De repente, una estruendosa voz hizo que todos se aglutinaran frente al televisor y se agitaran unos a otros en signo de celebración. El apoteósico triunfalismo patrio se ciñó sobre mi barrio y muy seguramente sobre toda Bogotá. No demoraron en aparecer la maicena, los pitos, los equipos de sonido y las botellas de aguardiente. En unas casas escuchaban “En Barranquilla me quedo” y en otras, más conservadoras “Que Orgulloso me siento de ser colombiano”. Tal capacidad para generar felicidad, me marcó para siempre y en mi memoria quedó registrado todo el gol, así no lo haya visto. El salto majestuoso de Iván Ramiro Córdoba, que incrustó el balón en la red frente a la mirada del petiso “conejo Pérez”. Su frenética corrida llena de exaltación y su posterior arrodillada en el suelo, como diciéndole a Dios: toma este gol en recompensa por todos los pecados de mi patria.


Este gesto, de arrodillarse, ver al cielo y echarse la bendición, es algo muy recurrente en los jugadores latinoamericanos. Una forma de mostrar, que, como afirman posteriormente en sus declaraciones, “La gloria es de Dios” que utilizó su cuerpo como móvil divino para darle una alegría a su respectivo país. Por fortuna, la melosería divina ha mermado y jugadores profundamente cristianos como Yerry Mina, prefieren celebrar sus goles bailando, aunque luego hagan total responsable de sus acciones a papá Dios.

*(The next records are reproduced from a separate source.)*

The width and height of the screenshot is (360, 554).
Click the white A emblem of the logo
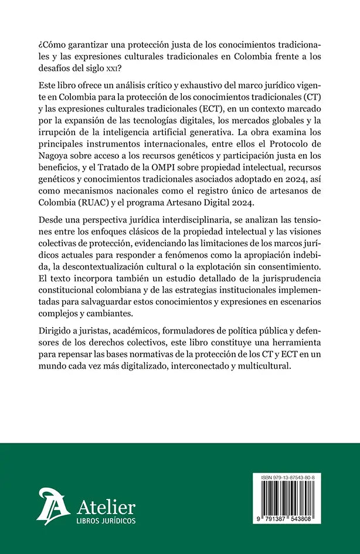[53, 508]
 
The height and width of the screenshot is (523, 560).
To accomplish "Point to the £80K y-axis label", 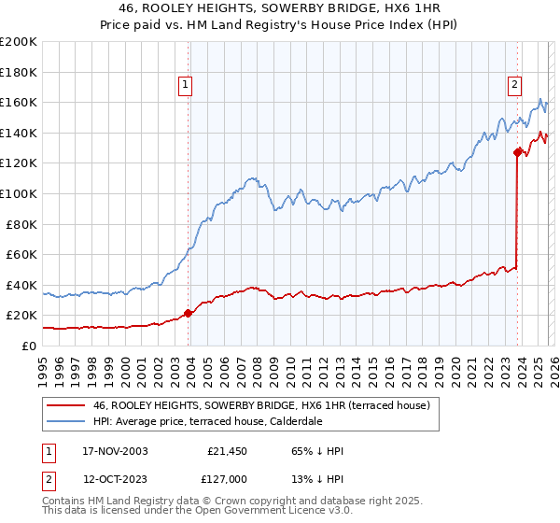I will point(21,224).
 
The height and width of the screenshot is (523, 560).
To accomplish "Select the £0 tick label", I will point(29,346).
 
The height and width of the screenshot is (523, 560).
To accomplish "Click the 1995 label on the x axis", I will point(43,364).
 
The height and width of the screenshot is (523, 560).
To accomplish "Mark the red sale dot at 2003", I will point(189,313).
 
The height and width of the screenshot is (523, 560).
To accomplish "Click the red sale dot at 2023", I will point(517,152).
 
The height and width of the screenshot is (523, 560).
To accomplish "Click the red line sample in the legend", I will point(67,406).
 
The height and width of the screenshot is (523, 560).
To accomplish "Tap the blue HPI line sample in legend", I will point(67,422).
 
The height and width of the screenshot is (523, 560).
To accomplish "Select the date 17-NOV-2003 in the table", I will point(114,451).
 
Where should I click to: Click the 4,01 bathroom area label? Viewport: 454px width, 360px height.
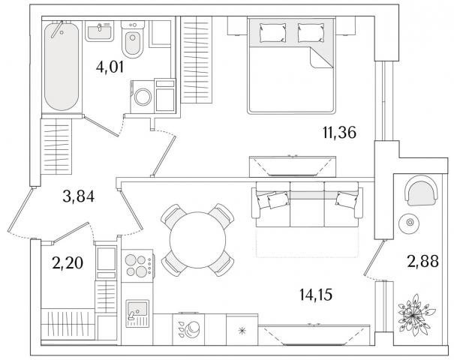pos(110,67)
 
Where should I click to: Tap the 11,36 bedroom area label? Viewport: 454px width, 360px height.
pos(339,133)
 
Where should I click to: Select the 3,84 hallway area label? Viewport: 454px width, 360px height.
pos(79,196)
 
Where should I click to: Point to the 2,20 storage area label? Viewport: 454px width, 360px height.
pos(68,263)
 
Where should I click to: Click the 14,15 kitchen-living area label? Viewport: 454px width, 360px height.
pos(316,295)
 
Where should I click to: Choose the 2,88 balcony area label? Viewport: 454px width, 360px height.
pos(422,261)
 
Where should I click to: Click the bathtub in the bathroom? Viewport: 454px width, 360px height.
pos(62,66)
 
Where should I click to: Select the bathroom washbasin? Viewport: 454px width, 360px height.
pos(99,31)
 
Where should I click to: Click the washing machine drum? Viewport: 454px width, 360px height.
pos(143,97)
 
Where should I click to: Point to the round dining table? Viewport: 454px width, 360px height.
pos(197,240)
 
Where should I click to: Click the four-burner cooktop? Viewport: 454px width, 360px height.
pos(137,266)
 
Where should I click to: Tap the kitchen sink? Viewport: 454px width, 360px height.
pos(137,314)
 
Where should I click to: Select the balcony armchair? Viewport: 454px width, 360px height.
pos(422,190)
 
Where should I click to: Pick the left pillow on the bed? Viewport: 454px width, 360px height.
pos(272,32)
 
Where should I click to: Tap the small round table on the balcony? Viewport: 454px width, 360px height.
pos(410,222)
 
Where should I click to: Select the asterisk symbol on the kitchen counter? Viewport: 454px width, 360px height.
pos(242,331)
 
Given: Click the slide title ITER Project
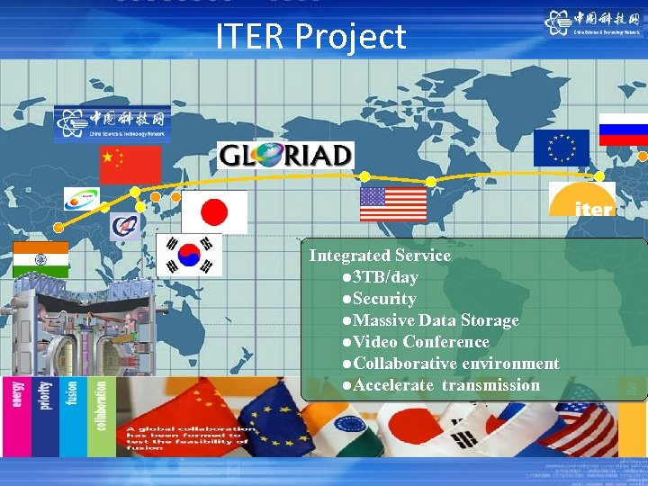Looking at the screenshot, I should [x=310, y=37].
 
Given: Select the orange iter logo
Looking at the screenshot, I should [x=582, y=200].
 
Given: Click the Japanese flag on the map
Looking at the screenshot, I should [x=214, y=212].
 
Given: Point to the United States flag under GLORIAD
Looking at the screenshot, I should [x=393, y=204].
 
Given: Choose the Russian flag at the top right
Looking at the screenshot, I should [x=624, y=129].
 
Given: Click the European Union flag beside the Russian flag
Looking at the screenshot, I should [x=561, y=148].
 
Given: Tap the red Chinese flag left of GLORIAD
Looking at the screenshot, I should [x=130, y=165].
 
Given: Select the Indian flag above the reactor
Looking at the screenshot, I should [x=40, y=260].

Sin embargo, la forma como Córdoba cayó de rodillas en el campo del Campín aquella tarde soleada de 2001, representa a la perfección la historia de nuestro único campeonato: un verdadero milagro. Después de las masacres que se volvían habituales en las regiones y en los noticieros. Después del secuestro del dirigente deportivo, Hernán Mejía Campuzano. Después de tantas dudas acerca de si la copa se realizaba en Colombia o no. Después del abandono de la selección argentina aduciendo amenazas contra su seguridad. Después de que en día de la semifinal contra Honduras, las FARC haya entrado, plagiado y secuestrado a casi todos los residentes de un edificio en Neiva. Después de un partido tan cerrado, como es costumbre.


Después de esto, es entendible saber que los grandes triunfos de este país, tanto en el deporte como en la política, no dependen “de una construcción colectiva, de una simbiosis entre geometría y el músculo, un producto laico conquistado por ciudadanos atenidos a sus propios méritos” (Duque, 1998) No. Los triunfos de mí país, que sigue existiendo por obra y gracia del espíritu santo, no pertenecen a sus ciudadanos.